Start Extracted material

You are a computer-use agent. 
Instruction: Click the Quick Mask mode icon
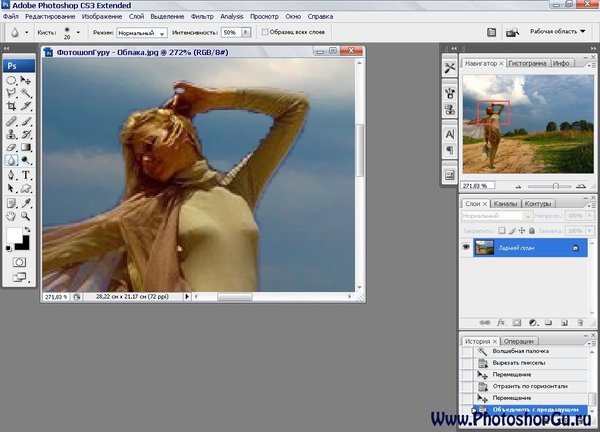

End Extracted material
Start Extracted material

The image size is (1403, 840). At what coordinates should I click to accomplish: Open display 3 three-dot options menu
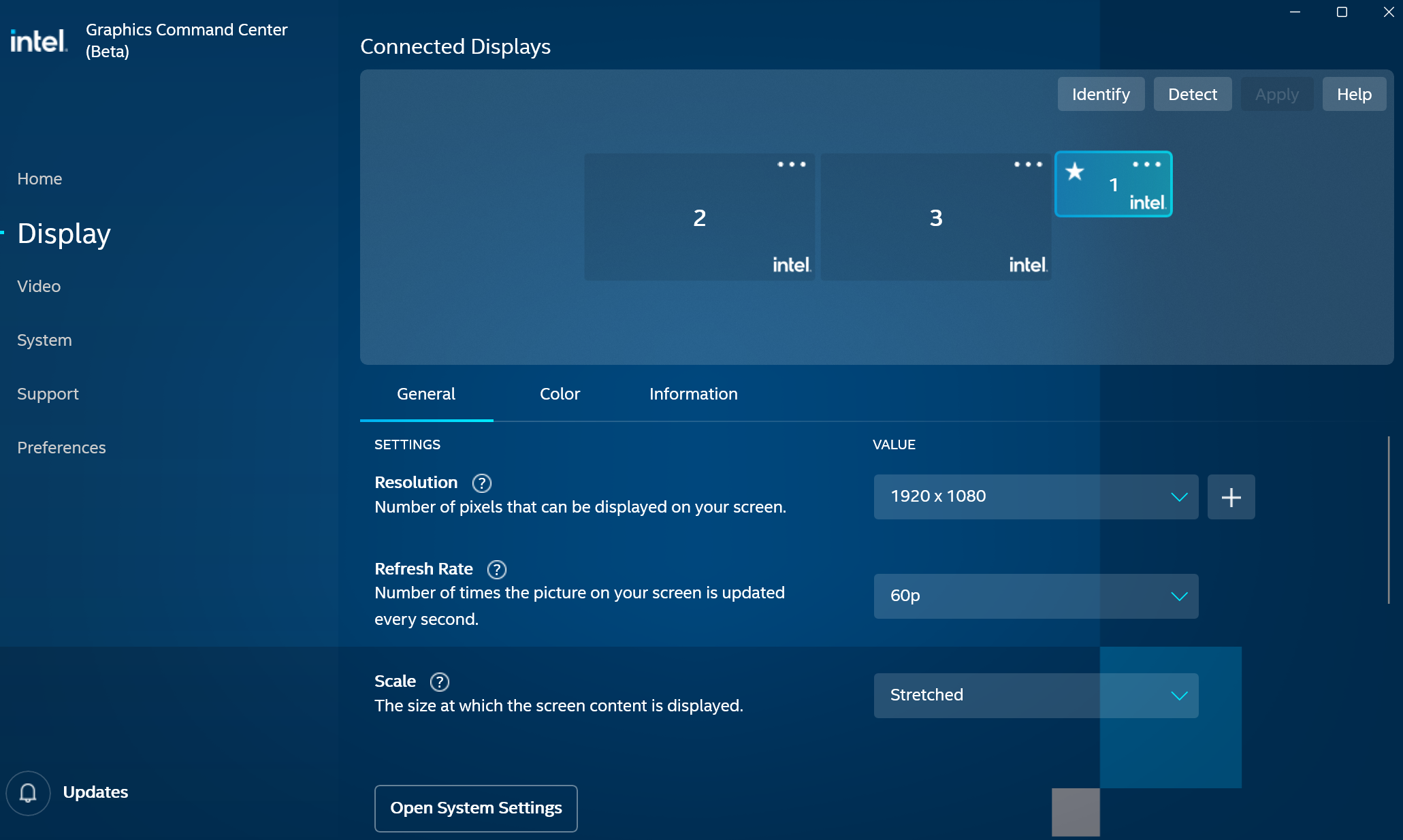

End Extracted material
Start Extracted material

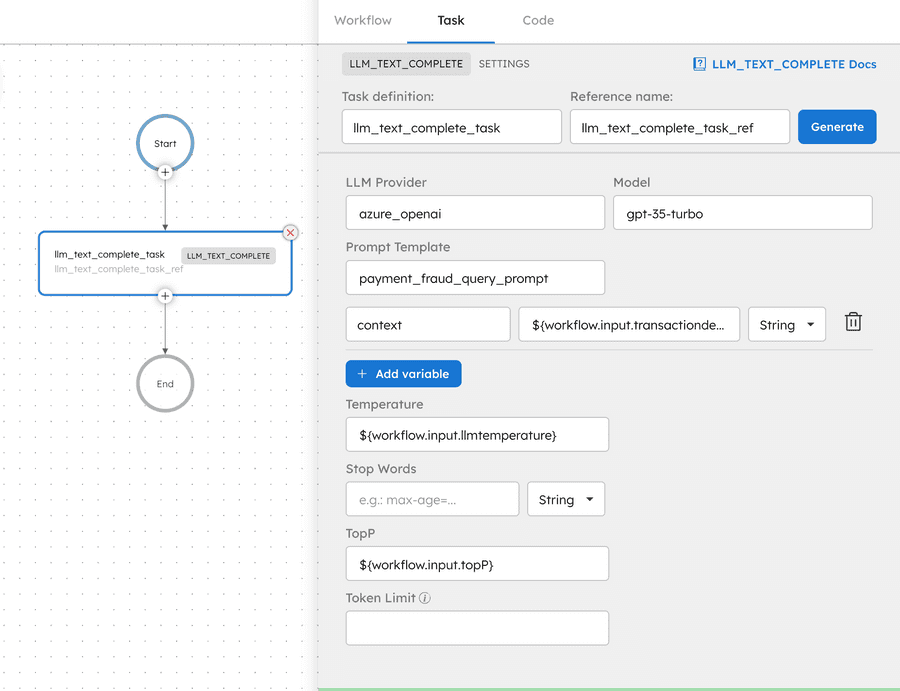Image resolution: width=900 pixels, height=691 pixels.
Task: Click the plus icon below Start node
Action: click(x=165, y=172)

End Extracted material

What needs to be done: Convert the lines of the entries above, from the line containing "You are a computer-use agent." through the line containing "Instruction: Click the Quick Mask mode icon", both included, into a Markdown table. Use the columns Row and Line, and leave out any blank lines.

Answer to the task:
| Row | Line |
|---|---|
| 1 | You are a computer-use agent.  |
| 2 | Instruction: Click the Quick Mask mode icon |